Factoring in private mortgage insurance to your monthly loan payments is a fairly simple process. In fact, my favorite mortgage calculator includes a spot for PMI. Here’s how it works:

  • It all depends on your down payment and the length of your loan. Traditionally, PMI rates are higher on 30-year fixed loans than they are for 15-year mortgages. For example, put down the 3.5 percent required by an FHA loan on a 30-year mortgage and you’ll be paying .90%; put down the same amount on a 15-year mortgage, and your PMI rate will be .78%. You can check out an estimate of PMI rates by clicking here.
  • The more you put down, the lower your PMI rate. Putting down an even 5 percent on a 30-year mortgage gives you a rate of .78%. But, if you increase your down payment even by a fraction of a percent – say to 5.01 percent – you’ll pay just .52%.

What Do The Numbers Mean?

How do you turn that .52% PMI rate into an actual dollar amount? You’ve got to factor in the amount of your loan. Let’s use my example: a $199,900 purchase price with a five percent down payment, netting me a total loan amount of $189,905 and a PMI of .78%:

[$189,905 (loan amount) x 0.0078 (PMI rate)] / 12 (months in a year) = $123.44 a month for PMI

But like I said, you can save a lot of money just by increasing your down payment by a small amount – and securing a lower PMI rate. For example, a down payment of 5.01 percent would only reduce the amount on my loan by $200; however, it would drop my PMI from .78% to .52%, saving me nearly $50 a month – that’s $600 a year! And since I’ll be paying PMI until the remaining balance on my mortgage loan hits 80 percent of my purchase price – in my case, the next seven to eight years – that $200 difference up front could save me thousands on the back end.

Avoiding PMI Altogether

Of course, my husband and I could avoid paying private mortgage insurance altogether, simply by putting 20 percent down on our mortgage. Banks consider that 20 percent mark the “magic number,” signifying your stable enough with your monthly payments and your loan’s balance for them to be fairly confident you’re going to pay your monthly mortgage and not walk away from the property.

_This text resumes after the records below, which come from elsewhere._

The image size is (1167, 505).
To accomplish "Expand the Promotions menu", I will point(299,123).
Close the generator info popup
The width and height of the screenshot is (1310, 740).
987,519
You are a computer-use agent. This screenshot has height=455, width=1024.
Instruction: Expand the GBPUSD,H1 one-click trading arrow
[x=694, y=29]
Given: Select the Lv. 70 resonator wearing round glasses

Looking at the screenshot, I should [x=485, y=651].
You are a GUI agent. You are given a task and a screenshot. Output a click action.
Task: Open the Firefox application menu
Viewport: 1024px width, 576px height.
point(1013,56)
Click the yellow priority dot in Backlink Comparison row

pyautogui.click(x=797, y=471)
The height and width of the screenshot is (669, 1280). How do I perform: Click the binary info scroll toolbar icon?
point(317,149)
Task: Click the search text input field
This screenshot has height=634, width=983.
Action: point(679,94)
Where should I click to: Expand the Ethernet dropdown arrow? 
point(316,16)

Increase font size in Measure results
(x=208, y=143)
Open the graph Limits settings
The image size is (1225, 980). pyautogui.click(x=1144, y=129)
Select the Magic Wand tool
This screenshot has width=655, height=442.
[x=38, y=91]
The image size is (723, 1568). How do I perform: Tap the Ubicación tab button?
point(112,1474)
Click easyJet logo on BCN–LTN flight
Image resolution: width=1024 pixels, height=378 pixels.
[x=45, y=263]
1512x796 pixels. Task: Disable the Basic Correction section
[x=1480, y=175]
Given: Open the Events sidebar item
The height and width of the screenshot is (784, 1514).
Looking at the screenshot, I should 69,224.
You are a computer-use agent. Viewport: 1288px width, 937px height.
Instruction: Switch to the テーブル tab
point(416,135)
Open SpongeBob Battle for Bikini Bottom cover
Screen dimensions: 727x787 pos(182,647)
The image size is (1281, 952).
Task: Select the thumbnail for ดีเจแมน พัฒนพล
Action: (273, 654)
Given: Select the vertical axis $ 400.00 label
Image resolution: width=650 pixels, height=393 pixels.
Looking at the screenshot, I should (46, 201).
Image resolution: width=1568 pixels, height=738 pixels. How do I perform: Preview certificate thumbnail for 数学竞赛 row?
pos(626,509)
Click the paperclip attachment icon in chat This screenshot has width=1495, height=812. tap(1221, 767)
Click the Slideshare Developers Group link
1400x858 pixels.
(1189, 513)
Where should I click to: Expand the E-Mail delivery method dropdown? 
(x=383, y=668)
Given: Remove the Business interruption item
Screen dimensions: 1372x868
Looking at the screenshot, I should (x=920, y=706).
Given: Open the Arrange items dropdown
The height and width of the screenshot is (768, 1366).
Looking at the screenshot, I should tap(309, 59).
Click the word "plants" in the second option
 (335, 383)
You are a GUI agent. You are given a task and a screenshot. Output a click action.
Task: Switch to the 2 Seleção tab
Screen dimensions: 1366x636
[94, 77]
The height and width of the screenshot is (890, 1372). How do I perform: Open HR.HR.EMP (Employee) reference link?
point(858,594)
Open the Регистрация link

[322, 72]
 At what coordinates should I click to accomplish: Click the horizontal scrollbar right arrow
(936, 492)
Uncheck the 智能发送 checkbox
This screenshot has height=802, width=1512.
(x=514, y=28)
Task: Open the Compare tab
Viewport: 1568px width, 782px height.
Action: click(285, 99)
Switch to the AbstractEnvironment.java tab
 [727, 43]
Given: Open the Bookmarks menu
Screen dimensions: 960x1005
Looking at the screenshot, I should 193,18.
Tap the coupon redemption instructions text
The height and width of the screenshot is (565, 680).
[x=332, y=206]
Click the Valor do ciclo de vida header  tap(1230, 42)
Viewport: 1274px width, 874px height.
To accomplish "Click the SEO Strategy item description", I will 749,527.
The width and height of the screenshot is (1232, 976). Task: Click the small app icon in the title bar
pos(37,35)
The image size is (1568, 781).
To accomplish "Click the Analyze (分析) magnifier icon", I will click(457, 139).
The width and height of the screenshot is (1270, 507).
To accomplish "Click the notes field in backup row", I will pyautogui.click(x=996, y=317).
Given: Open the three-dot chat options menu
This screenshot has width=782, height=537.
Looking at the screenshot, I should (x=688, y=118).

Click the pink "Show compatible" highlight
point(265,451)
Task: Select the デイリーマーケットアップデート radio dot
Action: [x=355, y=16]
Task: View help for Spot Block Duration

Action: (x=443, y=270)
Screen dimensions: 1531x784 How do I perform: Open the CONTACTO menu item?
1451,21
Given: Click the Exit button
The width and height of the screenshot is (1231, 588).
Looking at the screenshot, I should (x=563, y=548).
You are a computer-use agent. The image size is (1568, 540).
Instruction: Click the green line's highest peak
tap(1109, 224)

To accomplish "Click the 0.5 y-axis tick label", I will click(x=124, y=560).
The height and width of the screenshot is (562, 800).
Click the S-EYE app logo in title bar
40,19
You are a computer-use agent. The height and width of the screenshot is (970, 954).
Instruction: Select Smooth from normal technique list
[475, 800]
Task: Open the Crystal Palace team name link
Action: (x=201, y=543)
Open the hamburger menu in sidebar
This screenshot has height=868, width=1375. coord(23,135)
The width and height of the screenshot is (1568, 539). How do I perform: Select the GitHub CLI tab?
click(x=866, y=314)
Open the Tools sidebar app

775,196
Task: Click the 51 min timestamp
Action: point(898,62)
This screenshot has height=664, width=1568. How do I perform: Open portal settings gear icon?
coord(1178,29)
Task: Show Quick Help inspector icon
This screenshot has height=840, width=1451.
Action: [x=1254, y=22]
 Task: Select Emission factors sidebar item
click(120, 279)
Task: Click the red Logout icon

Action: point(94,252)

We’ve considered that option. We’re fortunate enough to have the assets on hand to make that happen (or, we will once we sell our current house). However, we’re looking to buy a home that’s a “fixer,” and we want to pay for a lot of the immediate updates with cash. It’s sort of like robbing Peter to pay Paul, but we figure even paying $80 a month in PMI for a few years is a smarter choice than paying a higher interest rate on a personal or home equity loan.

Reader, do you or have you paid PMI on your home loan?